The township was organized as a survey township in 1848. It is part of the Grand Rapids metropolitan area and is located about 20 mi southeast of the city of Grand Rapids.

==Communities==
- Alto is an unincorporated community located along the northern border of the township.
- Bowne was a community within the township and had a post office from 1850 until 1868.
- Bowne Center was a village founded in 1838.
- Logan was an unincorporated community in the township. In May 1881, it was given a post office named "Keller" for the storekeeper and first postmaster, Christian Keller. It was renamed "Logan" in September 1884 and closed in October 1888. It was restored from November 1899 to January 1906.

==Geography==
According to the U.S. Census Bureau, Bowne Township has a total area of 36.03 sqmi, of which 35.53 sqmi is land and 0.50 sqmi (1.39%) is water.

The township is in the southeastern corner of Kent County. It is bordered to the west by Caledonia Charter Township, to the north by Lowell Charter Township, to the east by Campbell Township in Ionia County, and to the south by Irving Township and the village of Freeport in Barry County.

===Major highways===
- enters the township from the east under the local name 92nd Street SE, in which it then turns north and is known as Alden Nash Avenue SE.

==Education==
Bowne Township is served by four different public school districts. The majority of the township is served by Lowell Area Schools, while the western and southern portions are served by Caledonia Community Schools. A very small portion of the southeastern portion of the township are served by Thornapple Kellogg School District and Lakewood Public Schools.

==History==
Bowne Township was formed in 1849 from Caledonia Township, composing Township 5 North, Range 9 West. This area had previously been transferred from Vergennes Township to Caledonia Township in 1840.

==Demographics==
As of the census of 2000, there were 2,743 people, 880 households, and 756 families residing in the township. The population density was 76.5 PD/sqmi. There were 906 housing units at an average density of 25.3 /sqmi. The racial makeup of the township was 97.59% White, 0.18% African American, 0.51% Native American, 0.33% Asian, 0.07% Pacific Islander, 0.51% from other races, and 0.80% from two or more races.

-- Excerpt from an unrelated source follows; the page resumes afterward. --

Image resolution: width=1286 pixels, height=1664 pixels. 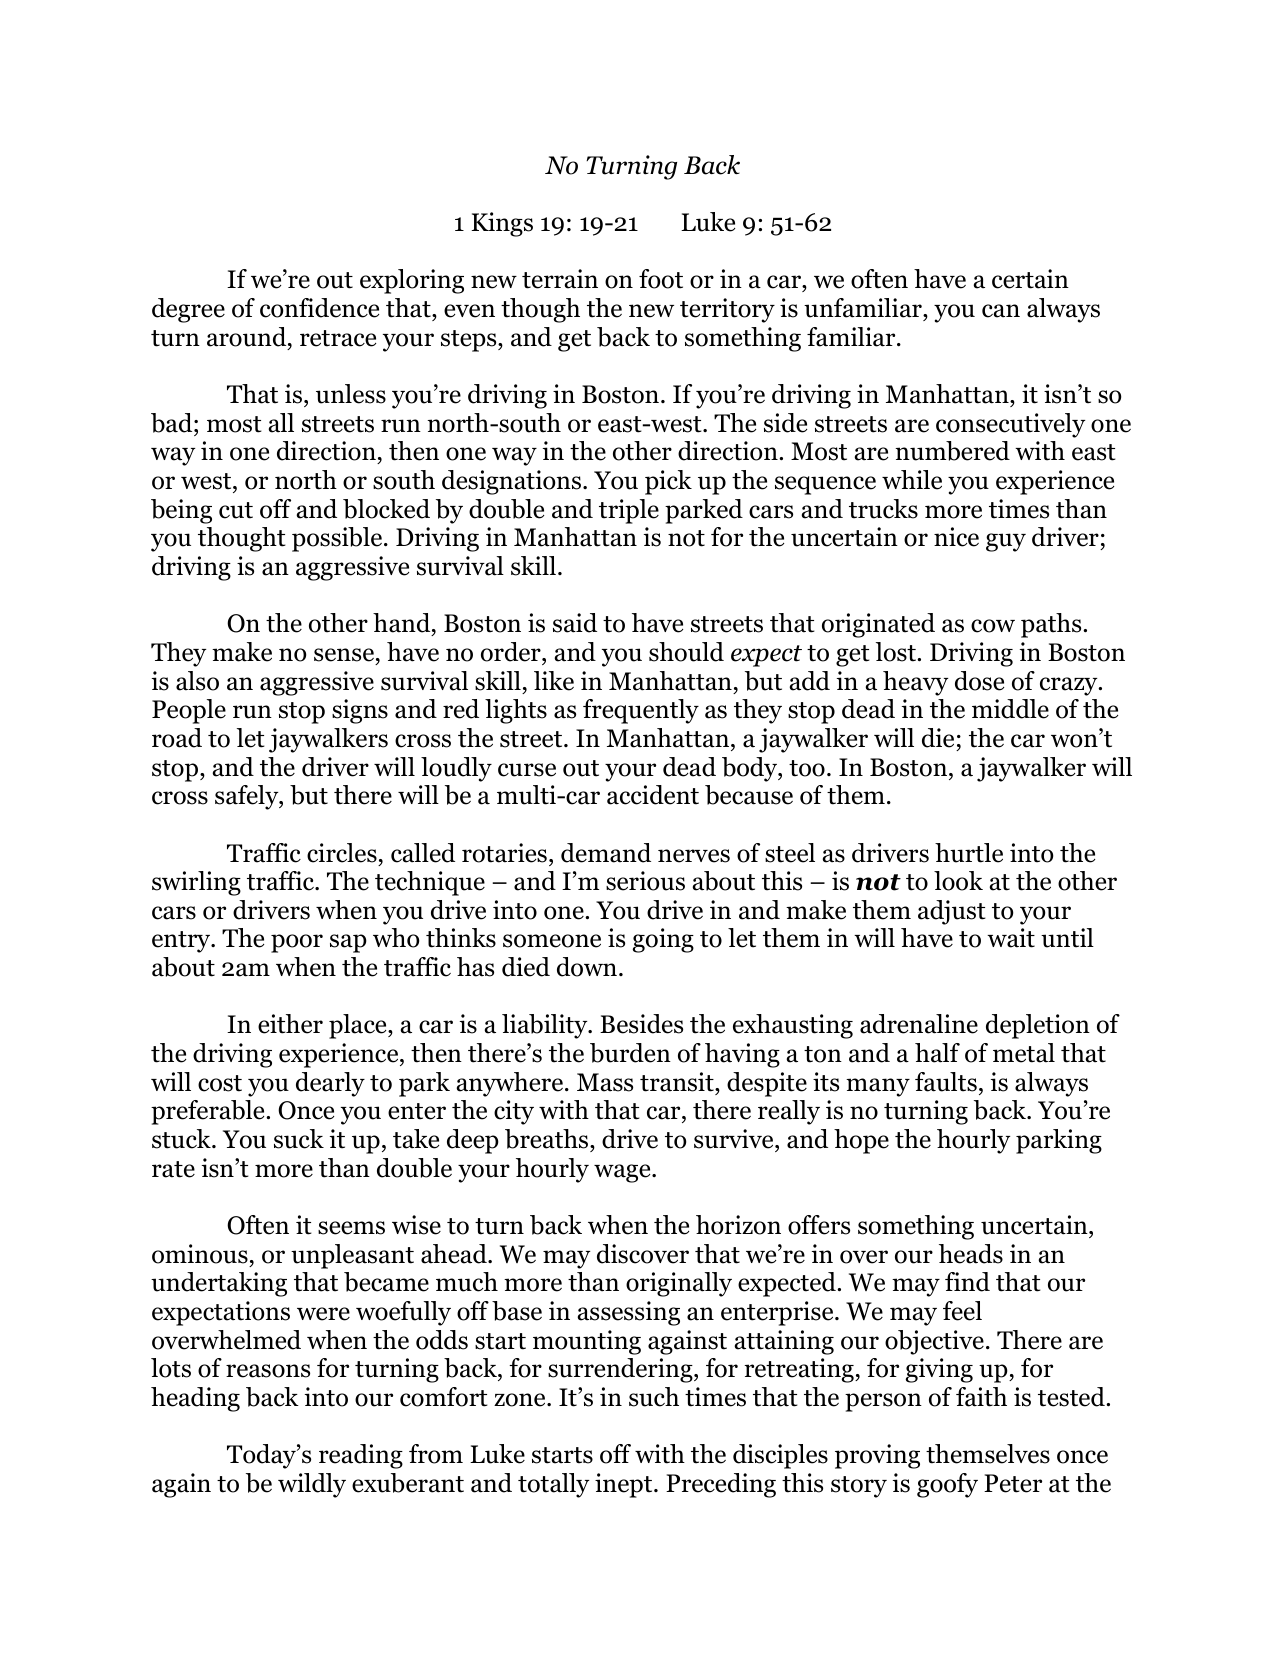 I want to click on wildly, so click(x=312, y=1485).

Hispanic or Latino of any race were 1.86% of the population.

There were 880 households, out of which 45.5% had children under the age of 18 living with them, 76.8% were married couples living together, 5.7% had a female householder with no husband present, and 14.0% were non-families. 10.8% of all households were made up of individuals, and 3.0% had someone living alone who was 65 years of age or older. The average household size was 3.11 and the average family size was 3.36.

In the township the population was spread out, with 32.4% under the age of 18, 6.2% from 18 to 24, 32.3% from 25 to 44, 22.2% from 45 to 64, and 6.9% who were 65 years of age or older. The median age was 34 years. For every 100 females, there were 104.9 males. For every 100 females age 18 and over, there were 103.2 males.

The median income for a household in the township was $60,909, and the median income for a family was $61,544. Males had a median income of $41,660 versus $30,478 for females. The per capita income for the township was $22,675. About 5.0% of families and 5.6% of the population were below the poverty line, including 6.4% of those under age 18 and 8.8% of those age 65 or over.